'In The Center of Things'


By Gabe Joselow
Arizona Daily Wildcat
Thursday, April 1, 2004

Nearly 30 years after becoming the founding director of the Center for Creative Photography at the UA, Harold Jones - a man with an 11-page resumŽ and unforgettable eyebrows - is the curator of an exhibition about his own life.

Retiring from his position as professor of photography at the UA in May of 2005, Jones has been looking back on his life and selecting work for the show for more than a year.

"It's a very weird feeling to be working on your history," Jones said. "There's a certain aspect of it that I find uncomfortable, but it's very gratifying."

"In the Center of Things: A Tribute to Harold Jones," which opens Saturday, will exhibit photographs by various artists in the CCP collection that have been associated with Jones during different periods of his career. It just so happens that the photographers Jones has been associated with are some of the greatest photographers of the 20th century.

One section of the show is devoted to the photographers Jones worked with as director of Light Gallery in New York. The Light Gallery was a unique institution, as the first to exclusively represent and sell the work of contemporary, living photographers.

"We showed how their work evolved," Jones said.

Not only did Light Gallery exhibit the evolution of the individual artist, it exhibited changes in the medium as well.

Unconcerned with representing artists of any particular style or region, the gallery attracted a wide range of photographers. Among the 50 or so Light Gallery photographers represented in the exhibition are Alfred Stieglitz, Man Ray, Andre Kertesz, Aaron Siskind and Harry Callahan. These photographers are not only significant to Jones; they also made remarkable contributions to the art of photography. To see them together like this is to see part of the history of photography in the 20th century.

"To see that (Light Gallery) is still remembered and had such influence is a terrific thing," Jones said.

When Jones left Light Gallery for the CCP in 1975, he brought his dedication to the living artist with him.
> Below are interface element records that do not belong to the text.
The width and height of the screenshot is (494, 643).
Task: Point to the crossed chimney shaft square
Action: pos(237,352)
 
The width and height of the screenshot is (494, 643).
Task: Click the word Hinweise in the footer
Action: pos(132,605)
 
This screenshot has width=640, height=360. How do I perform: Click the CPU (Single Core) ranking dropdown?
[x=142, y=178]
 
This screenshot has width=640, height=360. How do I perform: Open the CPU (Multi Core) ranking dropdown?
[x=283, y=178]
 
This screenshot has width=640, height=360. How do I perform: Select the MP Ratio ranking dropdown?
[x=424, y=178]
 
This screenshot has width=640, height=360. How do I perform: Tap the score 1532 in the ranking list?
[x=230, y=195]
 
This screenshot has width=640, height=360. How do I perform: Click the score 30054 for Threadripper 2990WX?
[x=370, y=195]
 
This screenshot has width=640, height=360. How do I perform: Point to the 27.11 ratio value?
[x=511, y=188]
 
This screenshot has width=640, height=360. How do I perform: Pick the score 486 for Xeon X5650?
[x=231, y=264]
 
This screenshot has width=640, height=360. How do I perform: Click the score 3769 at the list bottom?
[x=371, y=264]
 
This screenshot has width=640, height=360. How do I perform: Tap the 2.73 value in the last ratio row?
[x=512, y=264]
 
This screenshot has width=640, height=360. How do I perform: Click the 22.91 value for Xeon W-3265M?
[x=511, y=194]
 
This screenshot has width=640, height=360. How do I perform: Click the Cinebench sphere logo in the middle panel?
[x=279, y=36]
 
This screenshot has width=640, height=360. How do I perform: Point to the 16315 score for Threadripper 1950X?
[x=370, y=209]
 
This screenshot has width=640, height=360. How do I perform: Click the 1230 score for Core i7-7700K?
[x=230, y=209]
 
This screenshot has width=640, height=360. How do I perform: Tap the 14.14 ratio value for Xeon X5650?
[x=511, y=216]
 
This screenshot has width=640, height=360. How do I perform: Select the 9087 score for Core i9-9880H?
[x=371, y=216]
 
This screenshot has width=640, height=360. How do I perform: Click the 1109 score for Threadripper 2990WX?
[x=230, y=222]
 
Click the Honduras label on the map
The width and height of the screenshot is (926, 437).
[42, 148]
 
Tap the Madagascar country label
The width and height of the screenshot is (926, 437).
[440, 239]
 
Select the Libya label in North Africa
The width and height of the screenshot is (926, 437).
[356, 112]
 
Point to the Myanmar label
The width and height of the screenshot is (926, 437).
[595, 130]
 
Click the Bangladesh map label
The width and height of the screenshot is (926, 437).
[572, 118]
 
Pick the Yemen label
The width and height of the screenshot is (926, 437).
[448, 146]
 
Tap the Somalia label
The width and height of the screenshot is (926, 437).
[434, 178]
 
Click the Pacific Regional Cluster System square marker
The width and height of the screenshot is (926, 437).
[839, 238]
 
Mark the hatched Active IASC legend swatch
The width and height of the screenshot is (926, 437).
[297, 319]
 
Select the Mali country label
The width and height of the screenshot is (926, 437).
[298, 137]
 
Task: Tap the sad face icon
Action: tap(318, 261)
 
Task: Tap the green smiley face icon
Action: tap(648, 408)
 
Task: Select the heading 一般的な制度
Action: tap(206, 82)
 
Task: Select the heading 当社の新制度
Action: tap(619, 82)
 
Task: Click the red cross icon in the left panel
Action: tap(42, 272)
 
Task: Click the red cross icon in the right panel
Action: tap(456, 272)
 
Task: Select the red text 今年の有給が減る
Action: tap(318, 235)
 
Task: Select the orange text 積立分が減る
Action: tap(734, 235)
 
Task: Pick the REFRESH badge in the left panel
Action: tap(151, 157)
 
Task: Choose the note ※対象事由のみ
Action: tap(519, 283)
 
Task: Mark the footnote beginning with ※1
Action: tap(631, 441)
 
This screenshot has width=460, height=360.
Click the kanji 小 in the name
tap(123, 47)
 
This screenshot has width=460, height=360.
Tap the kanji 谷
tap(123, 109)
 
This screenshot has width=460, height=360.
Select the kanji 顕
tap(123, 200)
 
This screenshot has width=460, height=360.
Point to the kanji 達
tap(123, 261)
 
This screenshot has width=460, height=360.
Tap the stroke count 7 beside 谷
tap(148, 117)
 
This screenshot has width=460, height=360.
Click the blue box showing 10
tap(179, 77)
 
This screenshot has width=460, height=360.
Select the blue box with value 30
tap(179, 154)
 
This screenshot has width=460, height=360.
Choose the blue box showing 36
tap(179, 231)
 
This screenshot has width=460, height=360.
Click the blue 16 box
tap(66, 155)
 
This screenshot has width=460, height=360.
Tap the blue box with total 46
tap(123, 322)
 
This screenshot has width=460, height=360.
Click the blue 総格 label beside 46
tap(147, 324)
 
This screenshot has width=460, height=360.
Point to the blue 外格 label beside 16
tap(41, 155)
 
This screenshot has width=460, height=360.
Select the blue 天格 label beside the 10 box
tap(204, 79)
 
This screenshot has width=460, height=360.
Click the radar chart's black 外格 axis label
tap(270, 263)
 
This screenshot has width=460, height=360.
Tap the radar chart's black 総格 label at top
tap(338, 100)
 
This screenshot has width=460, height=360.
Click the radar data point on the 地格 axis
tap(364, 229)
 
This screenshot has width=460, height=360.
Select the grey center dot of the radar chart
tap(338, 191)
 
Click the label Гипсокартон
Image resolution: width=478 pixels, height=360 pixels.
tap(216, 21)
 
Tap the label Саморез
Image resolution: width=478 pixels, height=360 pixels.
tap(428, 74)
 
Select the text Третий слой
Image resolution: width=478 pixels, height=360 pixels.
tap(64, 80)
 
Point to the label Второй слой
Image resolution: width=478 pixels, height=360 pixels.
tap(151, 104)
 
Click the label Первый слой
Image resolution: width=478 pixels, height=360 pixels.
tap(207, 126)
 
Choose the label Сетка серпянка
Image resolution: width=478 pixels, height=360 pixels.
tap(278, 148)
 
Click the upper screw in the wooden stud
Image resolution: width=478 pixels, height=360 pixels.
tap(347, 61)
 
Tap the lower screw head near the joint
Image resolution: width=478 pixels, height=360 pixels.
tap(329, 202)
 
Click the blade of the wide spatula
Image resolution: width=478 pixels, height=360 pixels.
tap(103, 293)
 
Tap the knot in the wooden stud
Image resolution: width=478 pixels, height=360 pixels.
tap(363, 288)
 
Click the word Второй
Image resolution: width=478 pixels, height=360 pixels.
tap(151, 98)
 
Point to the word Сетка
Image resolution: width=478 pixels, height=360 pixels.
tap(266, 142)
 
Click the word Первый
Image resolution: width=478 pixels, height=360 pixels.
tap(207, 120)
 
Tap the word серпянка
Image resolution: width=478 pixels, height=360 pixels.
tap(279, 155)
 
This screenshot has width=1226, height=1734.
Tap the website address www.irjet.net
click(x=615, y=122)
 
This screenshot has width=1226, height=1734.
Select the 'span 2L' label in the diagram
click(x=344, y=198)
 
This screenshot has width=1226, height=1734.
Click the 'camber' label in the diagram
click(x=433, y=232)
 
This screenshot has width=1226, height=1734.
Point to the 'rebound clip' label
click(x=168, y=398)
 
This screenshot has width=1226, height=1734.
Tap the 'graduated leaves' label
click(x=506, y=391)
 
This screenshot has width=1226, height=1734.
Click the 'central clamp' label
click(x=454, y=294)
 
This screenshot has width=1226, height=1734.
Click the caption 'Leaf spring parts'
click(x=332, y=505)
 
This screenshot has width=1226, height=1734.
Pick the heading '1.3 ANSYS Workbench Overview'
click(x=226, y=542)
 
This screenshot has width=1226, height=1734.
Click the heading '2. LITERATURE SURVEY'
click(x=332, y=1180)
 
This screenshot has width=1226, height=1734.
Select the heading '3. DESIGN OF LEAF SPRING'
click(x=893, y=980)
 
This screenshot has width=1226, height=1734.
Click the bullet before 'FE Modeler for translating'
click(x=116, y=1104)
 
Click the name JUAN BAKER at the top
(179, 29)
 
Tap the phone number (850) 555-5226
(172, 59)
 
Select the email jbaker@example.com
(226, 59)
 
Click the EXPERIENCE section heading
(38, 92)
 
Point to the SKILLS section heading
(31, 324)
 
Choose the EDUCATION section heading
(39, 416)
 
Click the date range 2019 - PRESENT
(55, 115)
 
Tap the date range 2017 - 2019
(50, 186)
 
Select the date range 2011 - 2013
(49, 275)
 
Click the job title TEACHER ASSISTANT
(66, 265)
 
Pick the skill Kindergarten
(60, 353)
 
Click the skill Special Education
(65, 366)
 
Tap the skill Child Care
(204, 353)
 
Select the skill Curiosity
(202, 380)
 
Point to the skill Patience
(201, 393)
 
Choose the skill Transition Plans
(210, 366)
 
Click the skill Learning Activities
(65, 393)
At that point, the center was hardly anything but an idea, the brain child of then-UA President John Schaefer and photographer Ansel Adams, operating out of a used dress shop. The center now houses the entire archives of 60 artists and about 80,000 individual works.

After two years as director of the CCP, Jones moved on to being a full-time professor of photography.

"The man teaching photography retired," Jones said, "and I thought God was sending me a message that I should go to the art department and teach and leave the center."

Jones devotes much of the exhibit to the work of UA faculty members who helped to shape the CCP as well as the photography program. The exhibit demonstrates its diversity again by including work from former faculty members, such as W. Eugene Smith, an acclaimed master of photojournalism; Todd Walker, a pioneer in digital imaging and videography; and Jones' own work along with the work of current faculty members, such as Keith McElroy and Carol Flax.

To begin a series of lectures on the exhibition, current CCP director Doug Nickel will discuss the center's future tomorrow at 6 p.m. in the CCP.